**What the task asks:** Write every record below out exactly; no images.

**Data excerpts:**
* * * * *
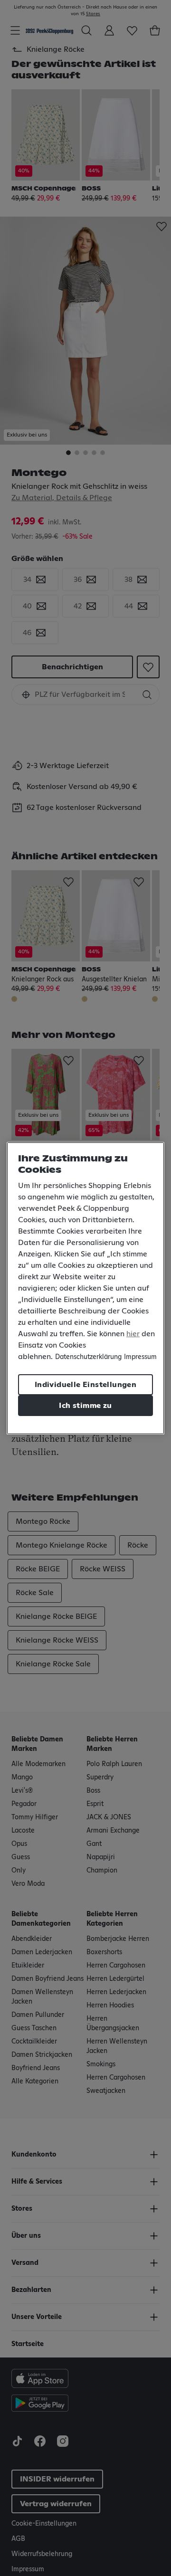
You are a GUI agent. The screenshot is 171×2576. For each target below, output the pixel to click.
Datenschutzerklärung (88, 1357)
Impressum (140, 1357)
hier (133, 1334)
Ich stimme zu (85, 1405)
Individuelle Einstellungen (85, 1384)
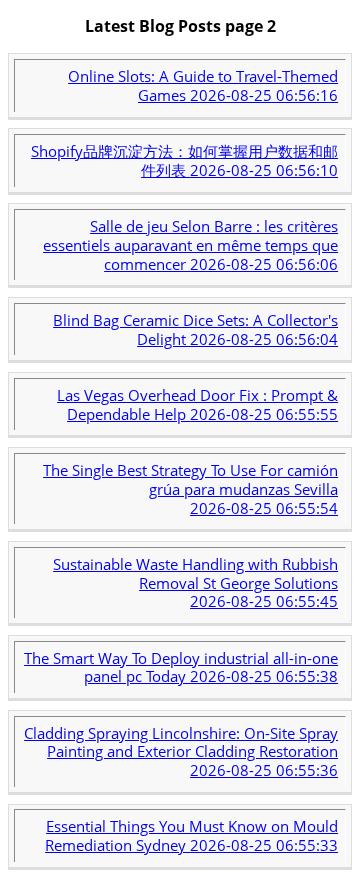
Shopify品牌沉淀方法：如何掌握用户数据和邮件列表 (184, 160)
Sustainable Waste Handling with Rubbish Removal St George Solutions (195, 583)
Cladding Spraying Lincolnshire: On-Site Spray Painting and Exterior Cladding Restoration (181, 752)
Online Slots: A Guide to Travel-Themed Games (203, 85)
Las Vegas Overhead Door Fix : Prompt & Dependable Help (197, 404)
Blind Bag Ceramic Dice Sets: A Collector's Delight (195, 329)
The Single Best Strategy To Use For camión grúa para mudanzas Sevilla (190, 489)
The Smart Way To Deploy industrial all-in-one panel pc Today (181, 667)
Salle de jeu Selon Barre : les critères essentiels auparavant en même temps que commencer (190, 245)
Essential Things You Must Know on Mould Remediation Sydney (191, 835)
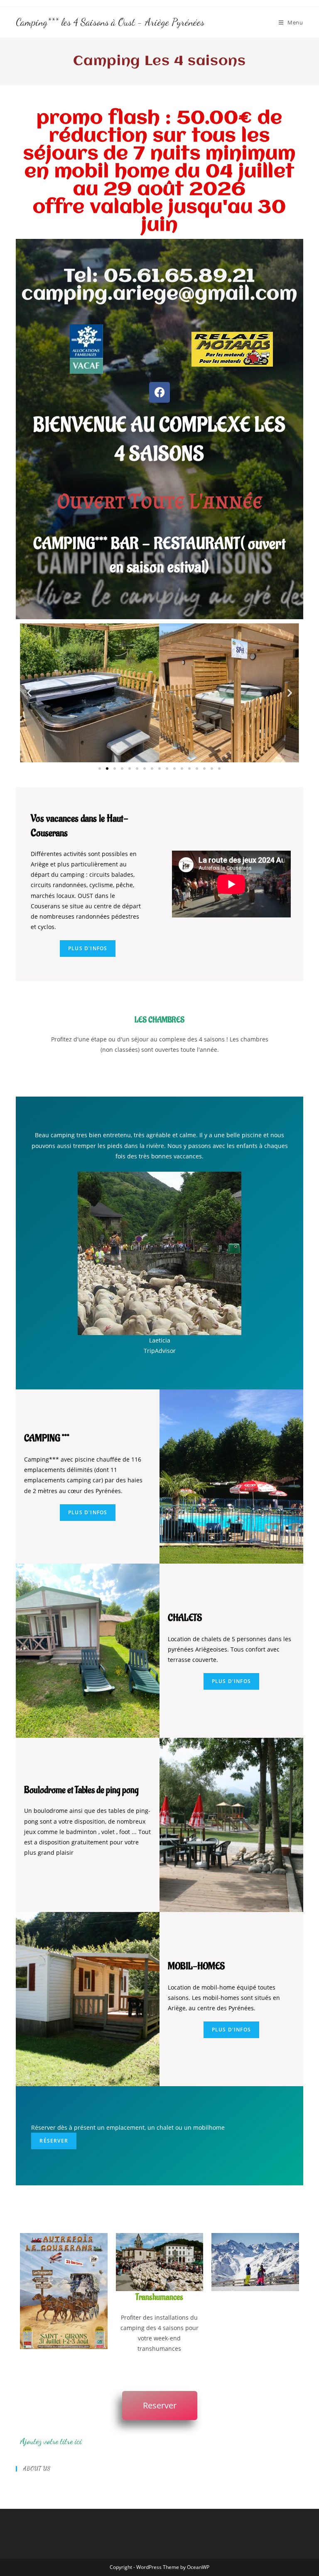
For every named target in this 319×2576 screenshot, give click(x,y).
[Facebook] (159, 392)
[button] (29, 693)
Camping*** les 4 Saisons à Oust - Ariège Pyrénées (110, 22)
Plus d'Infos (87, 948)
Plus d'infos (87, 1512)
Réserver (53, 2140)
* * * * *
**Task output:**
You are a GUI agent. The screenshot is 171×2576. For each target below, output the pixel to click.
Datenschutzerklärung (88, 1357)
Impressum (140, 1357)
hier (133, 1334)
Ich stimme zu (85, 1405)
Individuelle Einstellungen (85, 1384)
Shopify品牌沉淀方法：如何掌握用户数据和邮件列表 (184, 160)
Sustainable Waste Handling with Rubbish Removal St George Solutions (195, 583)
Cladding Spraying Lincolnshire: On-Site Spray Painting and Exterior Cladding Restoration (181, 752)
Online Slots: A Guide to Travel-Themed Games (203, 85)
Las Vegas Overhead Door Fix : Prompt & Dependable Help (197, 404)
Blind Bag Ceramic Dice Sets: A Collector's Delight (195, 329)
The Single Best Strategy To Use For camión grúa para mudanzas Sevilla (190, 489)
The Smart Way To Deploy industrial all-in-one panel pc Today (181, 667)
Salle de jeu Selon Barre : les critères essentiels auparavant en même temps que commencer (190, 245)
Essential Things You Must Know on Mould Remediation Sydney (191, 835)
For every named target in this 319×2576 screenshot, give click(x,y).
[Facebook] (159, 392)
[button] (29, 693)
Camping*** les 4 Saisons à Oust - Ariège Pyrénées (110, 22)
Plus d'Infos (87, 948)
Plus d'infos (87, 1512)
Réserver (53, 2140)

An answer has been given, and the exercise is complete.